Saved data entries
--*--

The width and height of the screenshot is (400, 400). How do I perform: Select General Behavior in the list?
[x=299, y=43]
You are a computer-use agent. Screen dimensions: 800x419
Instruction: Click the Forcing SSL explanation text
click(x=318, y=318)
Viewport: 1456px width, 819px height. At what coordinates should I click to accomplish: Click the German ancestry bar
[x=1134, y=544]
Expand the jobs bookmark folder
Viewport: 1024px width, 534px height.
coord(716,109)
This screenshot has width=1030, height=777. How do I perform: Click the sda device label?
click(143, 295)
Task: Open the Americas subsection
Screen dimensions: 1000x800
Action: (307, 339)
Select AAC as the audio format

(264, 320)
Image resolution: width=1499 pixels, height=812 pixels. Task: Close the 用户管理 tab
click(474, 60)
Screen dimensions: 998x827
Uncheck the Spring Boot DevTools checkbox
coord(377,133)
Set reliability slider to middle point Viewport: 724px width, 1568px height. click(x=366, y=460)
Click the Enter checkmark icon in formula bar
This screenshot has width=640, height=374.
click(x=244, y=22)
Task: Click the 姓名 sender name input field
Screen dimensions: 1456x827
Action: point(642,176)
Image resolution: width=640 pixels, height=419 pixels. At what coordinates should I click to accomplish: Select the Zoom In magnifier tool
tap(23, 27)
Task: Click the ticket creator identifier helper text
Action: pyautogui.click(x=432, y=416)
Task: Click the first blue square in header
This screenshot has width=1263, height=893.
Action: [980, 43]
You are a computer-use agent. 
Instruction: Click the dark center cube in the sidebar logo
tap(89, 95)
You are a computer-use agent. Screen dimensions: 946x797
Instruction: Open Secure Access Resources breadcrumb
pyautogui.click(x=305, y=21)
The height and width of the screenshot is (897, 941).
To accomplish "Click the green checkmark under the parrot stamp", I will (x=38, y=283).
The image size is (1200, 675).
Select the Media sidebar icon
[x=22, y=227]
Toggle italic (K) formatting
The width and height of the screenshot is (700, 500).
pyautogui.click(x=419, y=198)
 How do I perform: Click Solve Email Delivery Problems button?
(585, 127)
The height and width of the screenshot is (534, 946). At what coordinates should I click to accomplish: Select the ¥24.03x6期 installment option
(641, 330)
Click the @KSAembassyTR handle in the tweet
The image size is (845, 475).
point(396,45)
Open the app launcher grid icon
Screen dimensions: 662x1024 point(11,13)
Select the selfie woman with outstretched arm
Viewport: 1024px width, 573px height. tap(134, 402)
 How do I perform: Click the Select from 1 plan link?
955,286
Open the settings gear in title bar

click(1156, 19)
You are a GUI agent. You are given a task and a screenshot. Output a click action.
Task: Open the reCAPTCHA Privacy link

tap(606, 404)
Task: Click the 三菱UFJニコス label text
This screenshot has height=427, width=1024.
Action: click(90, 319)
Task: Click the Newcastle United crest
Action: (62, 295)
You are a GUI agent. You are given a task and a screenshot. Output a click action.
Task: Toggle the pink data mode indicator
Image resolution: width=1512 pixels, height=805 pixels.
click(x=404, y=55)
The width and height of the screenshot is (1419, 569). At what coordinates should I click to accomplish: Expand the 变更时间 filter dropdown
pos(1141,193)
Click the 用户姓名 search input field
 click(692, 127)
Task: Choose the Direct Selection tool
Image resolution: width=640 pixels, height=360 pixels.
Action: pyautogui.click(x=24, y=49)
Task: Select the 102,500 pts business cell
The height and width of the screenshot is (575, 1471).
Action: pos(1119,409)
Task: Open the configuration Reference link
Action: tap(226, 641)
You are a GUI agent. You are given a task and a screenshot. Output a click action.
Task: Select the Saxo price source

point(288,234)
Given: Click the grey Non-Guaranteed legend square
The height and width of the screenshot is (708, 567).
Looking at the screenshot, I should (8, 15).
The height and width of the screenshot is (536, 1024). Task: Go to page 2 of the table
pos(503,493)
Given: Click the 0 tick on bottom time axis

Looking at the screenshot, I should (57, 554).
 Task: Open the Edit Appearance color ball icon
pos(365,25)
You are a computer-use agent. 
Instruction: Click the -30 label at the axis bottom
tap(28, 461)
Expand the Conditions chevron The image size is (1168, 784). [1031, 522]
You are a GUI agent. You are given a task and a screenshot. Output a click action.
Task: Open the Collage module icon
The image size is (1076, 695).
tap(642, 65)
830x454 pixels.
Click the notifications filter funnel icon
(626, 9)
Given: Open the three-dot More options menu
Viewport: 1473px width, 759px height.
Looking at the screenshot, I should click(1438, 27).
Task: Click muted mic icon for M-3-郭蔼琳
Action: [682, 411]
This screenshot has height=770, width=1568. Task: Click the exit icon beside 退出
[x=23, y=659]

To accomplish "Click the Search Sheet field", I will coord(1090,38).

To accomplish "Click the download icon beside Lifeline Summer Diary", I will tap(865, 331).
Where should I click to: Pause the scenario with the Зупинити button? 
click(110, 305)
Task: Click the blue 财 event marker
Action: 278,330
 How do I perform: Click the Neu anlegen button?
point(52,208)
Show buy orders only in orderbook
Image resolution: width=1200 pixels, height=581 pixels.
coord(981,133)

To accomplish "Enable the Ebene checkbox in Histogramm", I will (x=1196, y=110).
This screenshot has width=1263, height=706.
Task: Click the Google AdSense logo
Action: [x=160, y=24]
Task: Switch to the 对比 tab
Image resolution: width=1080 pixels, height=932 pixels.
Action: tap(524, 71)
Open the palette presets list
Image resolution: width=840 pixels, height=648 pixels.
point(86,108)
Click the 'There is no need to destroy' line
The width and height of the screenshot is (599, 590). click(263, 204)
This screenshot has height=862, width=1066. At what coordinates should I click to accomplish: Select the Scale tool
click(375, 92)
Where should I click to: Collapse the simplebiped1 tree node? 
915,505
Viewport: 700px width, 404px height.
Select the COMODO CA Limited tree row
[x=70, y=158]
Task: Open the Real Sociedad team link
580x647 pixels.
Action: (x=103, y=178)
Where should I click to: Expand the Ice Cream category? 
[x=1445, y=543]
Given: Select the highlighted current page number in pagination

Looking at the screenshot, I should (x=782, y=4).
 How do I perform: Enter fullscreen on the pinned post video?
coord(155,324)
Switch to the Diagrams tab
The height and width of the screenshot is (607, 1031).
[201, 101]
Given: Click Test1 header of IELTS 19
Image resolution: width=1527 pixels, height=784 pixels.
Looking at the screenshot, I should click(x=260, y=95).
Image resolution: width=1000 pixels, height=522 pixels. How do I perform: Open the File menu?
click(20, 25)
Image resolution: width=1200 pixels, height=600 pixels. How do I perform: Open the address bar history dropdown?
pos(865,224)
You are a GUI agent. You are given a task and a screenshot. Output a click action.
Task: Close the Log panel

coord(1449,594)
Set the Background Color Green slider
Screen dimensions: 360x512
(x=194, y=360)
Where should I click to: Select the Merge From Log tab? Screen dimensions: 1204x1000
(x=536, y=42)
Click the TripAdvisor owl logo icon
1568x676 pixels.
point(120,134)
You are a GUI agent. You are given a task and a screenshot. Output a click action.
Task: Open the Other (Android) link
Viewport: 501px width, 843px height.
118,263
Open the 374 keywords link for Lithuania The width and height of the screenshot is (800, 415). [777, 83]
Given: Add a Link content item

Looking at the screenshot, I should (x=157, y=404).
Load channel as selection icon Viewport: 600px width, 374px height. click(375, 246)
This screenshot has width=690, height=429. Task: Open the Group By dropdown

--*--

- [EXERCISE AIM]
Render everything from the first of the lines above down to the line containing "coord(377,133)", including both ends, as a JSON list of strings with one string per line and blank lines omitted.

- [SOLUTION BELOW]
[
  "The width and height of the screenshot is (400, 400). How do I perform: Select General Behavior in the list?",
  "[x=299, y=43]",
  "You are a computer-use agent. Screen dimensions: 800x419",
  "Instruction: Click the Forcing SSL explanation text",
  "click(x=318, y=318)",
  "Viewport: 1456px width, 819px height. At what coordinates should I click to accomplish: Click the German ancestry bar",
  "[x=1134, y=544]",
  "Expand the jobs bookmark folder",
  "Viewport: 1024px width, 534px height.",
  "coord(716,109)",
  "This screenshot has width=1030, height=777. How do I perform: Click the sda device label?",
  "click(143, 295)",
  "Task: Open the Americas subsection",
  "Screen dimensions: 1000x800",
  "Action: (307, 339)",
  "Select AAC as the audio format",
  "(264, 320)",
  "Image resolution: width=1499 pixels, height=812 pixels. Task: Close the 用户管理 tab",
  "click(474, 60)",
  "Screen dimensions: 998x827",
  "Uncheck the Spring Boot DevTools checkbox",
  "coord(377,133)"
]